John F. Kennedy once said, “No matter how big the lie; repeat it often enough and the masses will regard it as the truth.” In this age of information no one in history would ever believe how true this quote holds in these generations. Global ignorance is alarmingly prevalent among scholars and youth alike. This is a world of biased and exaggerated media, dated generalizations, and a school curriculum that teaches youth to believe rather than question and explore. Without the knowledge of the past, present, and future global patterns, the public relies on other people to think for them and are ignorant to the world they live in. This is also causing misconceptions of cultures; which is leading to false stereotyping and discrimination.
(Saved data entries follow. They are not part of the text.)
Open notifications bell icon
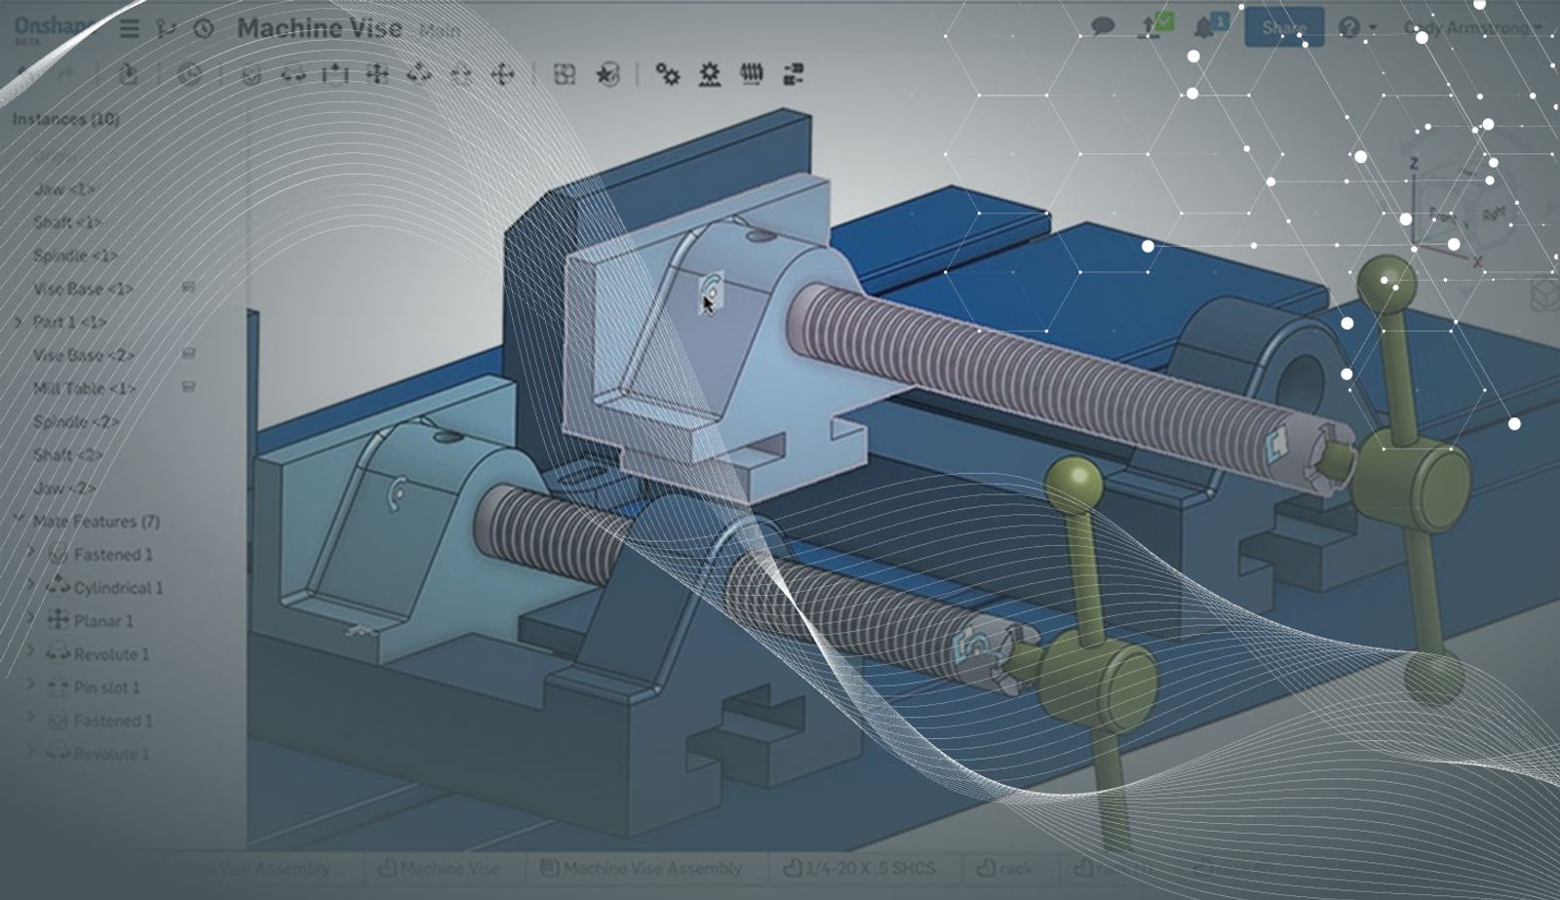The width and height of the screenshot is (1560, 900). point(1205,27)
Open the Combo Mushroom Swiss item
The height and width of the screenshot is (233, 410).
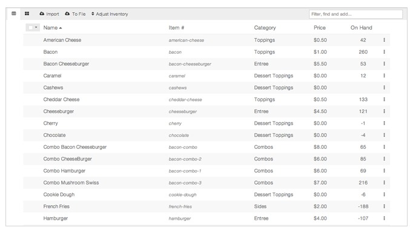point(71,183)
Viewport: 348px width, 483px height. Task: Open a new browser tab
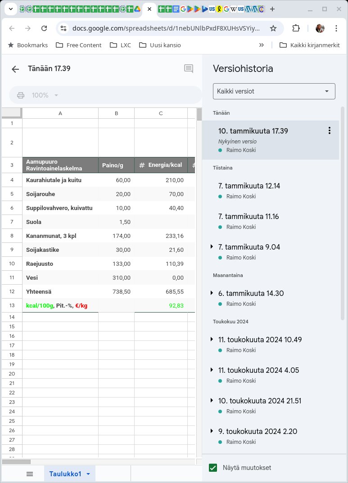tap(272, 9)
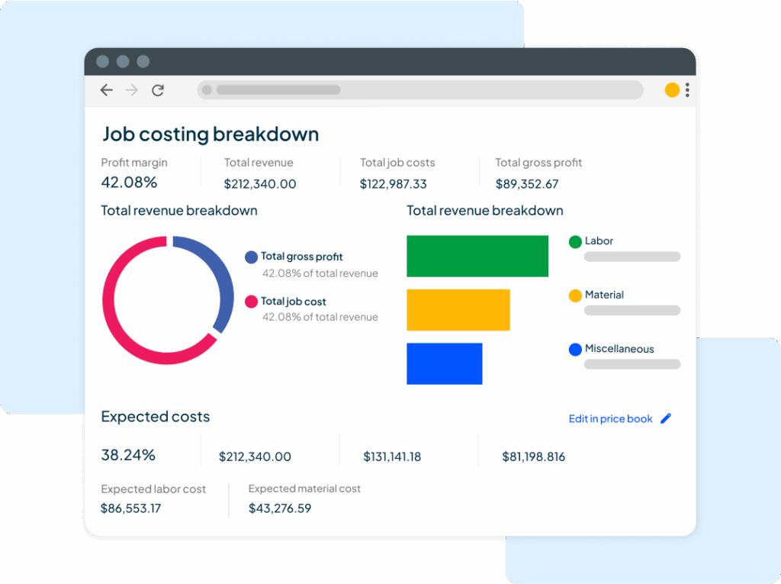
Task: Click the pencil edit icon next to price book
Action: pos(666,418)
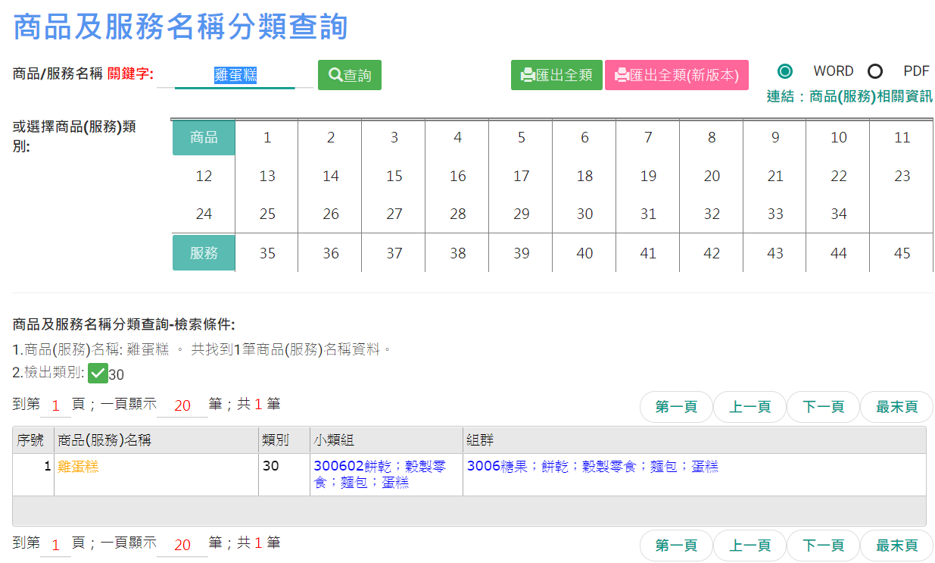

When given thirty minutes to an hour of air time how much information about the world can really be covered? This has become an ignored question amongst the world today. Millions of people go about their day while hundreds if not thousands of events occur world wide. The majority of those who rightfully ignore the rest of the world to focus on their own lives will watch the news at the end of the day. This time is used to catch up on the daily events and the status of the world. A murder in the Bronx, a missing plane over Asian seas, and a center piece on the nation's foreign affairs with Russia are the types of stories being covered on the nightly news. Only so much of the world's problems and stories of nations can be told in an hour. No one in their right mind expects a single person to know everything about the world. Neil deGrasse Tyson, in The Sky is Not the Limit, is quoted saying, “there is no shame in not knowing. The problem arises when irrational thought and attendant behavior fill the vacuum left by ignorance.”
The next problem of the media that causes ignorance is the mass bias of news networks. Sheldon Ungar, in “Ignorance as an Under-Identified Social Problem, confronts the issues that the world is facing head on. When speaking about the media's plague on the public's knowledge Ungar presents the time frame of post 9-11. A chain of ignorance was at play at this time, as the Bush administration loosely associated Suddam Hussein to the, Al-Queda led, 9-11 attack. To many people in the United States “fear that Saddam would provide weapons of mass destruction to terrorists was the primary justification for the war, public credulity amounted to another case of deadly ignorance” (Ungar 307). This causes ignorance on it's own with the fact that “both before and
after the start of the war, the US media muted criticism of the administration” (Ungar 307). if people do not have the entire case of events; true evaluation cannot be made. Public political statements and little news coverage of criticism allowed for public support on the war against Saddam Hussein and Iraq.
On the same topic of the media, Ungar presents the idea that Americans do not discuss politics actively and “research reveals that media...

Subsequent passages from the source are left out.